A 残念だが、確信できないというのが答えである!あなたがOCDであれば、絶対に危険なことをしないとか、あなたや家族に危害がおよぶことはけっしてないことを百パーセント保証してほしいと思うだろう。あいにく人生はそのようにはいかない。<後略>(316~317ページより)

「あいにく人生はそのようにはいかない」。強迫性障害を治すには、結局はこの事実を受け入れなくてはなりません。

これまでの人生では白黒はっきり答えがわかったと思っているならば、それは誤解にすぎない。本当は人生というのは不確かなものです。

著者は仏陀の教えを引用しています。

これに対して仏陀が北インドで大昔に教えてくれた解決策は次のことである。

「どれだけ追い求めても、望むような確実性はけっして得られないということを受け入れる。苦しみを止めるためには、受け入れることを学ばなければならない。この真理を受け入れ、幸せに過ごすか、あるいはこの真理に抵抗して苦しみ続けるか」の選択は、あなたにまかされている。(317ページより)

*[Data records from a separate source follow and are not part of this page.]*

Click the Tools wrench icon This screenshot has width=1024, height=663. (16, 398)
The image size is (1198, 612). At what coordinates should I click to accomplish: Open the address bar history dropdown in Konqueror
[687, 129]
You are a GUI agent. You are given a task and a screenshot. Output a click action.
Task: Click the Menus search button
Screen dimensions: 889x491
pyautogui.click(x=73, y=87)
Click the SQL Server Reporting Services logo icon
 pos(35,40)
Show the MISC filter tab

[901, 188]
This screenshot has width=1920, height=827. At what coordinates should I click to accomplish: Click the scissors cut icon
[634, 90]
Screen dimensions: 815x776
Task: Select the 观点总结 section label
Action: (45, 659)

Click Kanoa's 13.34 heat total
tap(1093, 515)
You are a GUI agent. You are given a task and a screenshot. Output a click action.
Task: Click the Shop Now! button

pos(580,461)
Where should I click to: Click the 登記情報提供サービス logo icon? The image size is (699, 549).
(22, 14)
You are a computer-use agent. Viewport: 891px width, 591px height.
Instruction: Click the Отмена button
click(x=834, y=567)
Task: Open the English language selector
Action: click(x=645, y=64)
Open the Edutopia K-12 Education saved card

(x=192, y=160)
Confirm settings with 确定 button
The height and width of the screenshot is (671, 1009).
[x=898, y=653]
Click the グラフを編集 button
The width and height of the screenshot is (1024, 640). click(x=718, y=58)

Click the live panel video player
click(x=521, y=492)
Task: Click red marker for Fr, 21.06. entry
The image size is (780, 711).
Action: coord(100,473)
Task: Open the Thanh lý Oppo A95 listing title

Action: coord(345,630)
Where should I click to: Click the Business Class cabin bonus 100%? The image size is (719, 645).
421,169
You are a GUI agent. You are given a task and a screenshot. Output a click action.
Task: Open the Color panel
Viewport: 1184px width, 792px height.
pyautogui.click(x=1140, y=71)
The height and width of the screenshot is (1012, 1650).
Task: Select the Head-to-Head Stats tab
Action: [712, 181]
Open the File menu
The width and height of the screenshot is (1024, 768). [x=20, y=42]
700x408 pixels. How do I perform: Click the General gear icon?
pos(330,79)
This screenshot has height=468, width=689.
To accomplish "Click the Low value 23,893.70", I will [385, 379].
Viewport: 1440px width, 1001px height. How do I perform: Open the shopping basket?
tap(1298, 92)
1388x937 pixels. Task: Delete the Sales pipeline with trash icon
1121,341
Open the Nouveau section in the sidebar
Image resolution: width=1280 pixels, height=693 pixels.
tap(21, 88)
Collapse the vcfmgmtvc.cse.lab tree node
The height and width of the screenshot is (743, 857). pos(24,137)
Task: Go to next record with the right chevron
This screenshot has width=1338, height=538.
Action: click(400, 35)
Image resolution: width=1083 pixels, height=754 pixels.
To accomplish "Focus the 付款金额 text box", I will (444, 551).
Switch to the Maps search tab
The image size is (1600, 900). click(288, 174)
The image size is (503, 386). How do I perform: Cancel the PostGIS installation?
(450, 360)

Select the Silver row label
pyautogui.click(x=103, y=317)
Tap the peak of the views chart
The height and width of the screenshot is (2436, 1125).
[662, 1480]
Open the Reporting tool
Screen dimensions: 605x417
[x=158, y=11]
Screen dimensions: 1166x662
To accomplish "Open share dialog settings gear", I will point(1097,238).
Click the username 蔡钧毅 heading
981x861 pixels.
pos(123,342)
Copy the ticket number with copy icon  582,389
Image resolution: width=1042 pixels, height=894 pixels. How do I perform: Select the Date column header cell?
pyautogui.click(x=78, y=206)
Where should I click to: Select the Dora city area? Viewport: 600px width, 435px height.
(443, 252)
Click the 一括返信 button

不潔恐怖症の悪化時には、よく理想の社会を思い描いていました。みんながきちんと清潔にして、手洗いをして、他人も綺麗にしていると信頼して安心できる社会です。

でも現実は、身近な家族や恋人でさえも強迫性障害の私から見ると「えっ!?」と驚くような衛生観念を持っていることに気がつきます。恐ろしいことにそちらが普通で、中には信じられないくらい汚いことをしている人もいるのだと知りました。

そういう自分は不潔恐怖症のために3日も4日も入浴できていないのですから、笑ってしまいます。

でも、現実の中で生きていきたいのなら、現実を受け入れるしかない。自分が現実に合わせるしかない。そう決心してから変われました。

『強迫性障害からの脱出』の感想

患者さんに配布される本って本当?と思うくらいに、分厚いしっかりとした本です。でも、文章はわかりやすくて読みやすかったです。

内容は、もっと早く読んでおくべきだったと思いました。行動療法をやるうえでつまづきがちな点を、しっかりと説明してくれています。

私が曝露反応妨害法のキモと考えている、頭の中での強迫行為への対応をしないのは「いいのかな?」と思いましたが、それは自分で注意すればいいだけのこと。

行動療法(曝露反応妨害法)をやるなら、『図解 やさしくわかる強迫性障害』でおおまかなやり方を知り、『強迫性障害からの脱出』で補足するのがいいと思いました。